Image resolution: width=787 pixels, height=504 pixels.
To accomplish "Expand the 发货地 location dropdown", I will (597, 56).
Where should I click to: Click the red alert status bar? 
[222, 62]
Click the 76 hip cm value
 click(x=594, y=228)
########################################
### Task instructions
What's needed is an exact copy of every entry.

### Solution to this problem
Image resolution: width=787 pixels, height=504 pixels.
To accomplish "Expand the 发货地 location dropdown", I will (597, 56).
Where should I click to: Click the red alert status bar? 
[222, 62]
Click the 76 hip cm value
 click(x=594, y=228)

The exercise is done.